Rimanendo nell’area metropolitana newyorchese, i Nets sono fin da ora certi di perdere la propria scelta in favore dei Boston Celtics, grazie allo scambio che spedì Kevin Garnett a Brooklyn. Più fortunati i Wizards, che perderanno la propria selezione solo se scivolerà fuori dalle prime nove posizioni, in favore dei Phoenix Suns.

I Sacramento Kings sono quasi certi di tenersi la propria scelta (la perderebbero solo uscendo dalle prime dieci, il che, per il numero di palline nell’urna a loro disposizione, è quasi impossibile), ma Vlade Divac deve però sperare di non essere troppo premiato dalla Dea Bendata, perché se dovesse arrivare la prima scelta assoluta, passerebbe automaticamente ai Philadelphia 76ers, complice la trade di Nik Stauskas, a meno che la seconda chiamata appartenga ai Sixiers.

Philadelphia è ovviamente ben collocata, complice l’eredità di scelte lasciata da Sam Hinkie, ma allo stesso tempo la loro situazione serve una volta di più a rimarcare come non sia possibile garantirsi dei grandi rookie.

Philly ha solo una possibilità su 4 di ottenere la prima scelta, e, come detto, alle spalle di Simmons e Ingram non c’è granché, e vien da chiedersi se non sarebbe stato meglio lavorare di cesello sull’esistente, anziché costringersi ad anni di prestazioni imbarazzanti, per ottenere poi un solo giocatore che forse –forse- diventerà una stella.

L’altra grande tankatrice seriale è Los Angeles (con un po’ più di dignità, glielo concediamo), che ha oltre il 50% di possibilità di tenersi la propria chiamata.

Se però dovesse trovarsi con la terza scelta, sarebbe una sconfitta quasi pari alla perdita del proprio pick, perché, come detto, non ci sono premi di consolazione per chi resterà escluso dalla corsa a Ingram e Simmons. Buddy Hield e Jamal Murray sono ottimi giocatori, Dragan Bender è il genere di oggetto misterioso che miete vittime tra i GM NBA, ma nessuno ha l’upside delle due ali destinate alle prime due scelte, già, ma in quale ordine?

Rimarremo col dubbio fino all’ultimo, giacché gli scout sembrano molto indecisi su chi dei due sia destinato ad avere più successo: il magrissimo diciottenne Ingram, con la sua apertura alare spaventosa, o Simmons, di un anno più grande, più definito nel fisico e nel gioco?

Ingram pare leggermente avvantaggiato, perché, con tutte le incertezze che lo circondano, ha tiro, ha inanellato buone prestazioni con i Blue Devils, e sembra più duttile di Simmons, che ha attirato paragoni con Lamar Odom (il mancino di Queens non è diventato il “nuovo Magic” preconizzato ai tempi di Rhode Island, ma è stato comunque un giocatore importante) e manca di tiro, quel fondamentale che, ci insegna Adam Filippi, può sempre fare la differenza.

Comunque vada a finire tra Ben e Brandon, alle loro spalle c’è il vuoto.
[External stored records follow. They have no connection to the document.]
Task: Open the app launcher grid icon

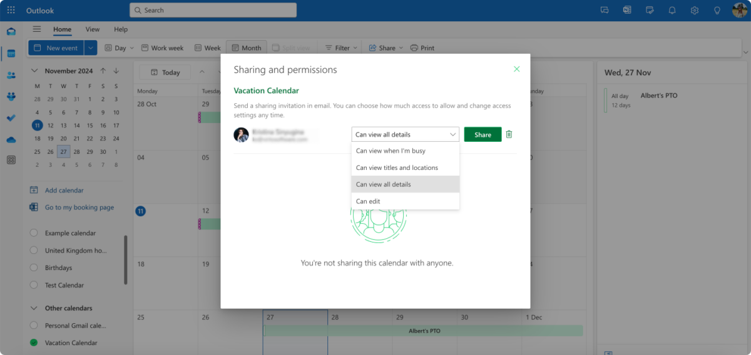Action: [x=11, y=11]
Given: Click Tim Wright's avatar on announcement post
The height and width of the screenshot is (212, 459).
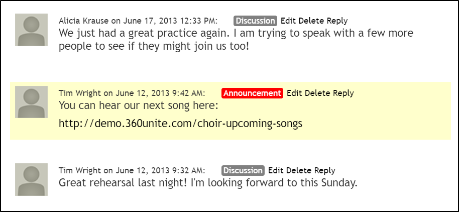Looking at the screenshot, I should pyautogui.click(x=32, y=102).
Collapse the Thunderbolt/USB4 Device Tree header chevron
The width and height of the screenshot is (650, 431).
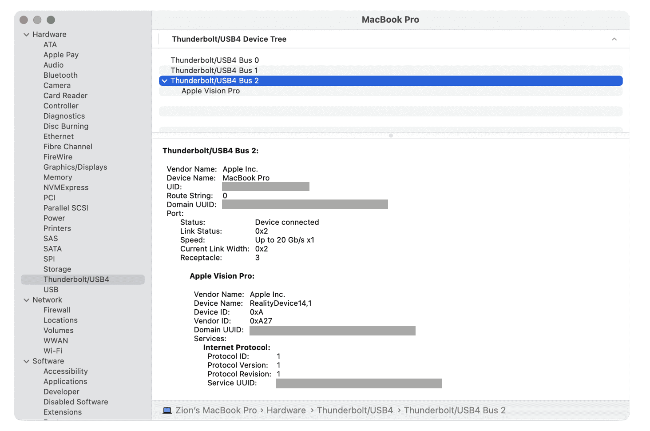(614, 39)
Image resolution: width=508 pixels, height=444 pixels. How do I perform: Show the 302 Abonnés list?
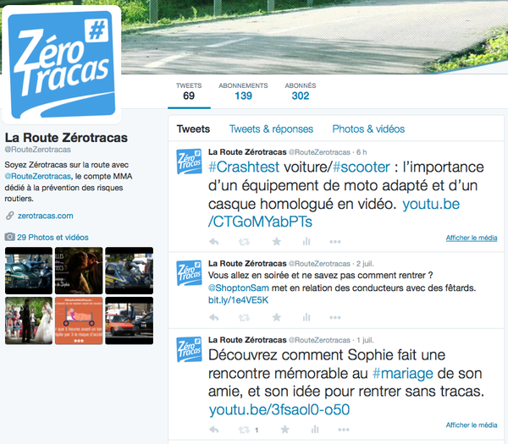[x=301, y=91]
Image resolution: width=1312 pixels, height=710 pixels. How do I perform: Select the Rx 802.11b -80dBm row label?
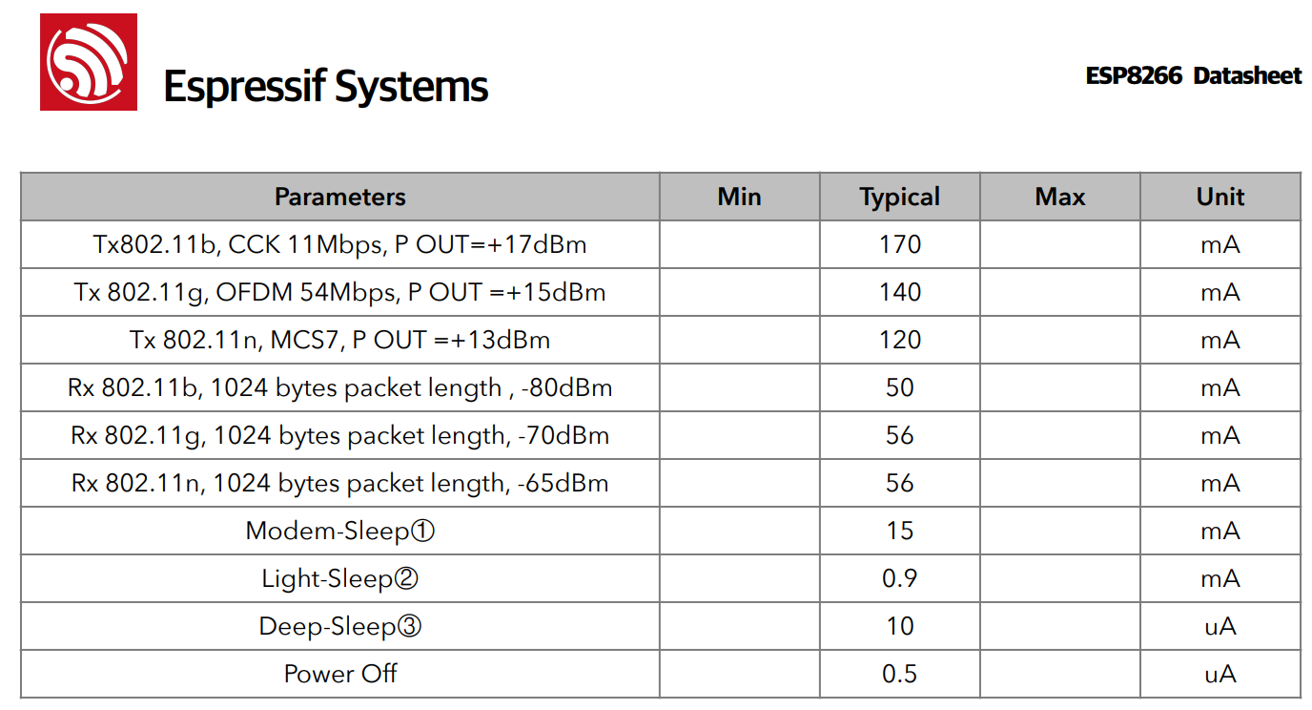(340, 387)
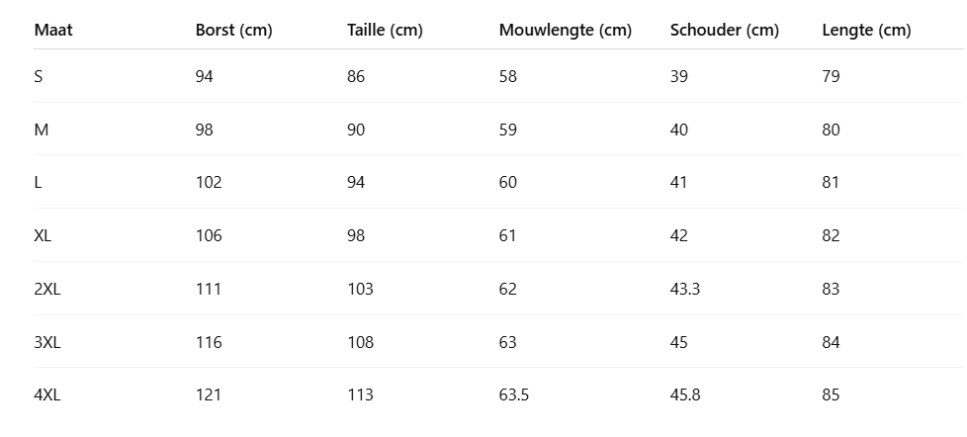Screen dimensions: 967x437
Task: Select the XL size row label
Action: pos(43,235)
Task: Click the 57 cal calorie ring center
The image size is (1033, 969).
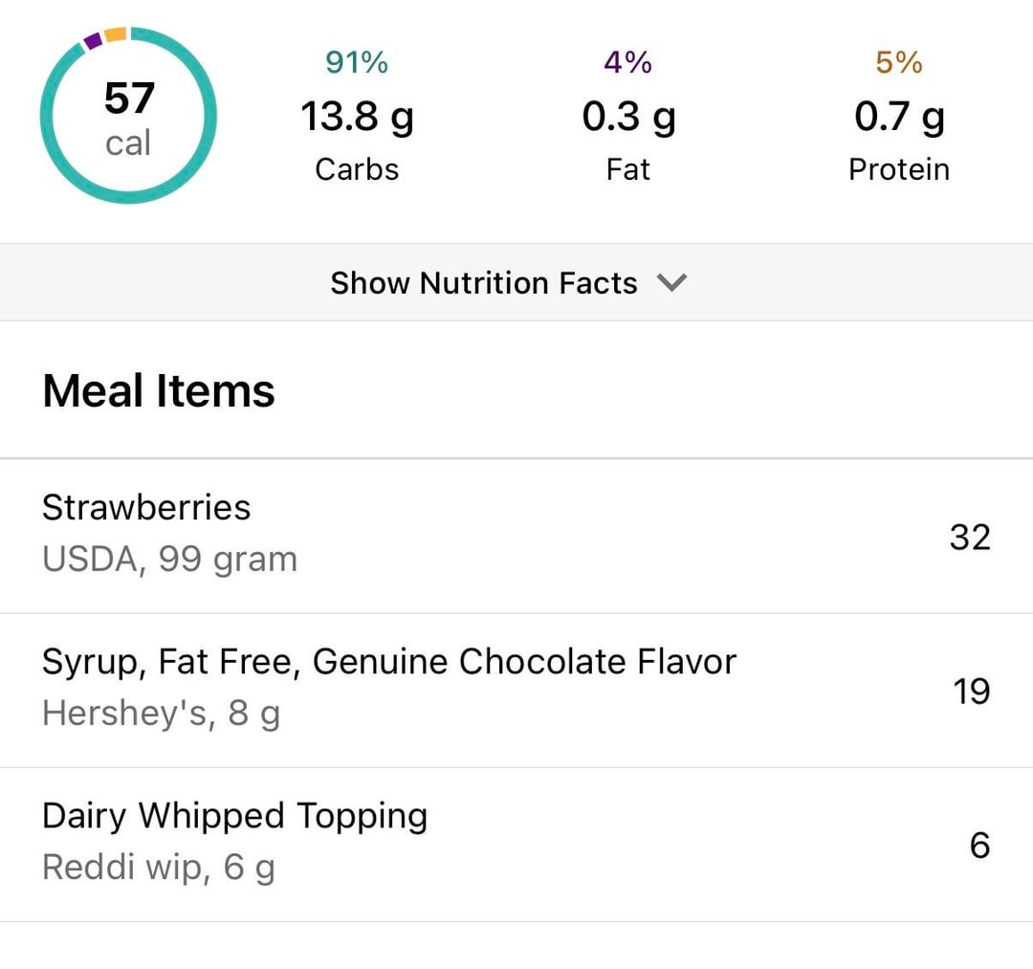Action: click(128, 117)
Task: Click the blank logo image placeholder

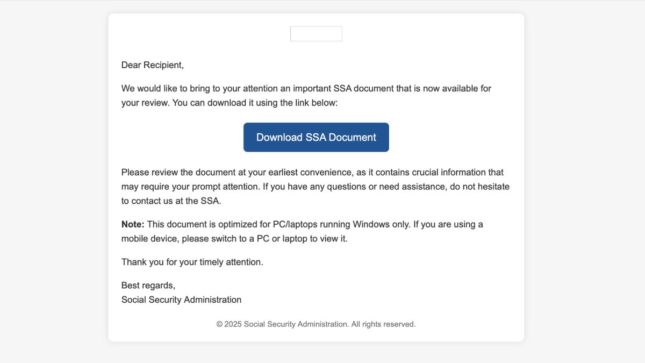Action: [316, 34]
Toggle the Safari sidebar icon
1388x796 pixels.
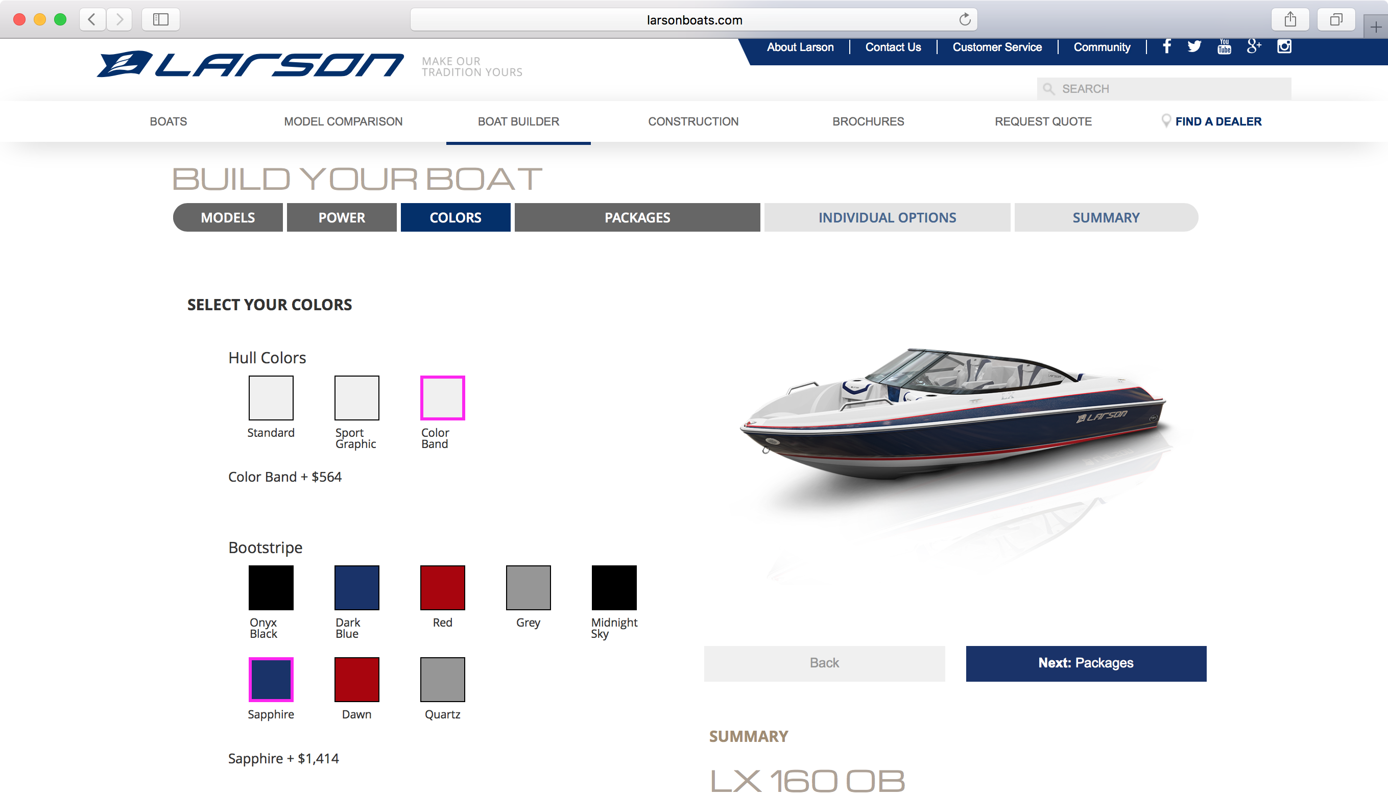click(x=160, y=20)
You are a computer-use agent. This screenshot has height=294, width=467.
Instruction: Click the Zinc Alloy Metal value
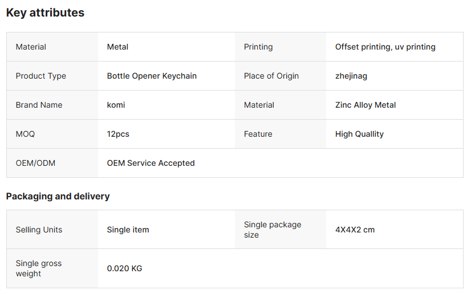[366, 105]
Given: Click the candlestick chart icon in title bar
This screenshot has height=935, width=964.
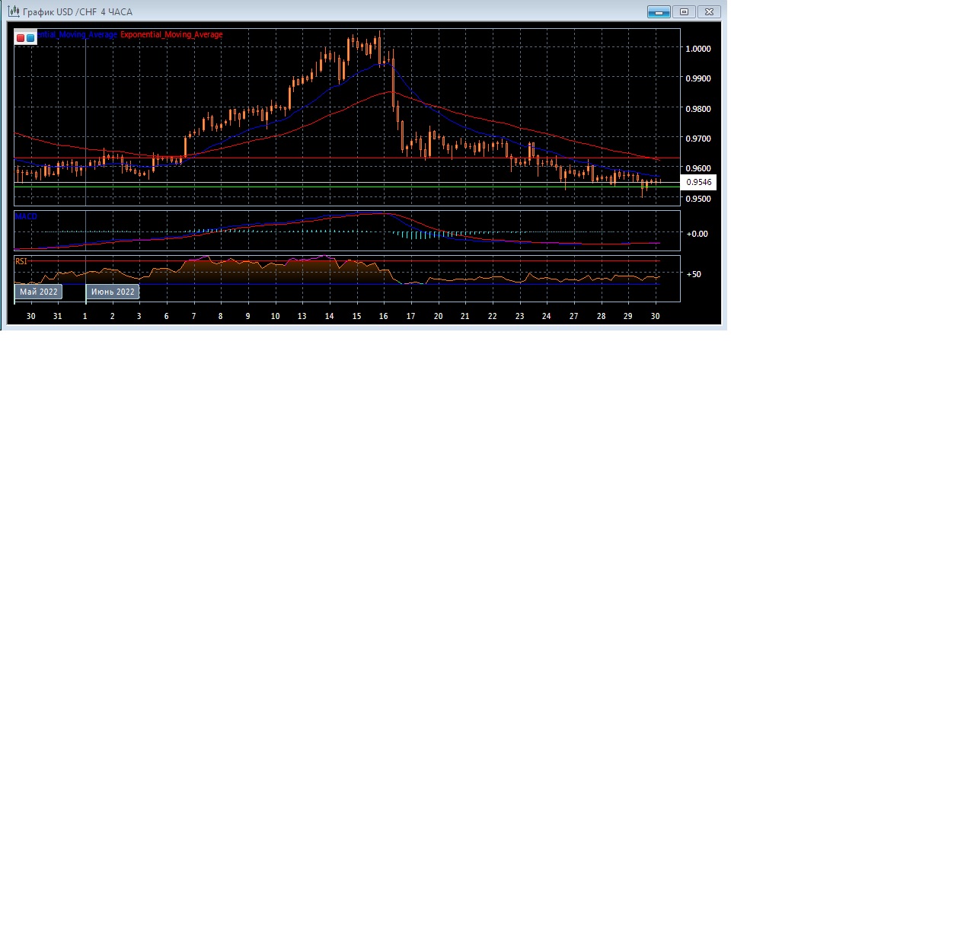Looking at the screenshot, I should tap(14, 11).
Oddio, qualche buon prospetto ci sarà per forza (c’è sempre, da Jimmy Butler a Manu Ginobili), ma non ci sono giocatori capaci di far girare teste e strabuzzare gli occhi, il che equivale a una fregatura soprattutto per le squadre che “perderanno la lottery”, rimanendo intrappolate tra la terza e la quattordicesima selezione, dove, normalmente, ci si aspetta di poter chiamare buoni giocatori, e non solo scommesse.

A queste condizioni, qualcuno arrischierà la chiamata di Jaylen Brown, ala intelligente dal tiro ondivago, che ha frequentato Berkeley ma che, per assurdo, preoccupa perché ha troppi interessi extra-cestistici (chissà dove sarebbe finito oggi il povero Bill Bradley!). Per lui garantisce Shareef Abdur-Rahim, altro ragazzo del sud, ex alunno di Cal, che ha lavorato con Brown. Basterà per convincere gli scettici?

Ci sono poi Skal Labissiere (in uscita da Kentucky e forse non pronto per il piano di sopra), Denzel Valentine (l’immancabile prospetto solido in uscita da Michigan State), Kay Felder (guardia leader di assist in NCAA), Kris Dunn (point-guard di Providence, certamente la migliore di tutto il draft), DeAndre Bembry (che potrebbe convertirsi nell’ormai classica ala 3-D), senza dimenticare Malik Beasley, Furkan Korkmaz, Deyonta Davis, Jakob Poeltl e Domantas Sabonis, tanti giocatori che, per un verso o per l’altro, potrebbero valere una scelta alta.

Stanotte non scopriremo il loro destino, ma con una mappa chiara delle scelte, partirà la consueta bagarre di supposizioni e mock-draft che ci accompagnerà da qui ad un mese, quando, finalmente, le squadre faranno le loro scelte.